→ Texte à lire:

^^^^^^^^

Par Sylvain A. Trottier - Sans qu’on s’en rende vraiment compte, les effets sonores, musiques et voix dans les jeux vidéos sont omniprésents. Que ce soit le waka-waka de Pacman, le piou-piou du PP7 avec silencieux dans Goldeneye, le Hey listen! de Navi dans Ocarina of Time ou encore le taratata ta da ta ta daaaa qui clôt un combat victorieux dans Final Fantasy ; les sons m’évoquent de beaux souvenirs qui me décrochent un sourire. Maintenant que j’y réfléchis, il doit y avoir des gens talentueux derrière ce travail invisible pour provoquer chez moi un tel effet.

Avec la sortie d’Asphalt 9: Legends, j’en ai profité pour aller faire un petit tour dans les studios montréalais de Gameloft ; là où se trouve l’équipe audio de la compagnie spécialisée en jeux mobiles. C’est donc pas très loin du Marché Jean-Talon que se décident et se créent les sons qu’on retrouve dans tous leurs jeux, qu’ils soient développés à Kiev, Bucarest, Kharkov ou, comme c’est le cas pour Asphalt 9: Legends, à Barcelone.

 

J’ai donc eu le plaisir de rencontrer Étienne Marque (Lead Sound Designer), Vincent Labelle (Music Supervisor/Composer) et Ulrich Frantz (Audio Manager) pour parler de leurs métiers, mais aussi des spécificités sonores de leur dernier jeu de course automobile.

 

 

SAT: Bonjour à vous trois. Avant tout, pourriez-vous nous dire ce à quoi correspondent vos titres ?

Étienne Marque (EM) - En tant que Lead Sound Designer, je m’occupe de tout ce qui concerne l’environnement sonore des jeux, à l’exception de la musique et des voix. Ce peut être autant des sons de voitures, d’impacts, que des effets sonores dans les menus. Je suis également en charge de l’intégration de ces sons, c’est-à-dire de faire en sorte qu’ils soient joués au bon moment. Cela représente énormément de communication avec les développeurs, puisqu’il s’agit de mettre les mains dans le moteur du jeu.

 

Vincent Labelle (VL) - Le rôle de Music Supervisor consiste à superviser tout ce qui a trait à la musique, aussi bien la création - avec notre équipe compositeurs - que la concession de licences, c’est-à-dire l’acquisition de droits pour des musiques plus ou moins connues. En somme, il faut rester à jour sur ce qui se fait en musique et s’assurer de suivre les tendances. C’est ainsi que l’on est en mesure de trouver ce qui cadre le mieux avec le jeu.

^^^^^^^^

→ Tâche demandée 1: Reproduisez à l'identique la partie des enregistrements qui commence par la ligne contenant « Collapse the Forms group chevron » et se termine par la ligne contenant « Image resolution: width=800 », ces deux lignes comprises, en laissant les images de côté.
Les enregistrements n'ont aucun lien avec le texte.

→ Données fournies:

^^^^^^^^

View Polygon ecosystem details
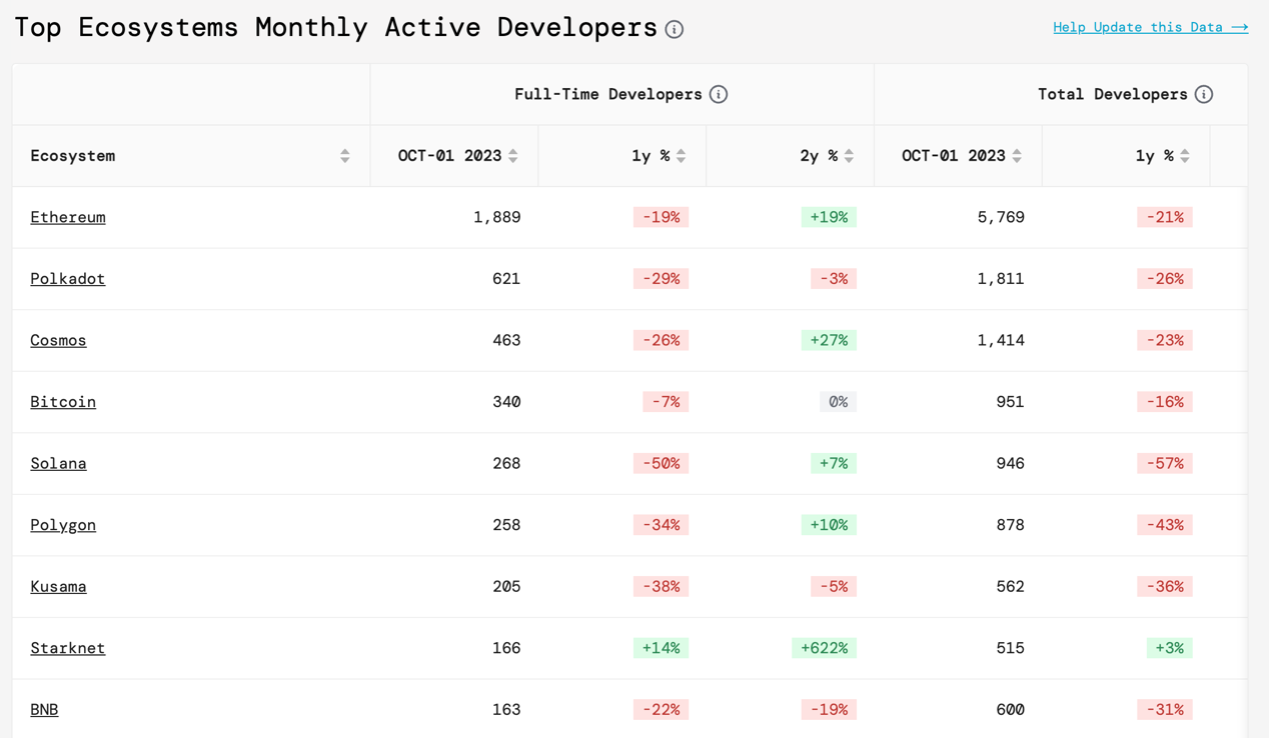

^^^^^^^^

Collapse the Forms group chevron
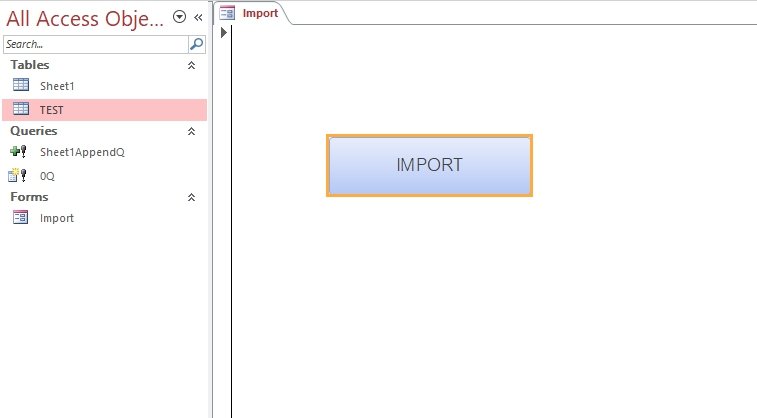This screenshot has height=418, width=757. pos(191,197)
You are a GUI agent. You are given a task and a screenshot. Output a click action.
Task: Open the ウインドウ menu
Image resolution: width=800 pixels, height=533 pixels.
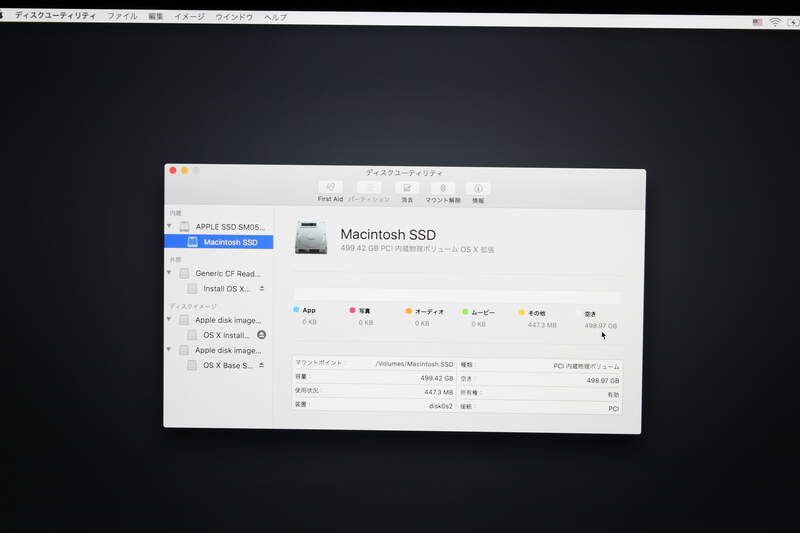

^^^^^^^^

→ Tâche demandée 2: Renvoyez mot pour mot la partie du texte qui commence par les mots contenant « Étienne Marque (EM) » et se termine par « moteur du jeu. ».

→ Réponse de l'exercice 1:
Collapse the Forms group chevron
This screenshot has height=418, width=757. pos(191,197)
You are a GUI agent. You are given a task and a screenshot. Output a click action.
Task: Open the ウインドウ menu
Image resolution: width=800 pixels, height=533 pixels.

→ Réponse de l'exercice 2:
Étienne Marque (EM) - En tant que Lead Sound Designer, je m’occupe de tout ce qui concerne l’environnement sonore des jeux, à l’exception de la musique et des voix. Ce peut être autant des sons de voitures, d’impacts, que des effets sonores dans les menus. Je suis également en charge de l’intégration de ces sons, c’est-à-dire de faire en sorte qu’ils soient joués au bon moment. Cela représente énormément de communication avec les développeurs, puisqu’il s’agit de mettre les mains dans le moteur du jeu.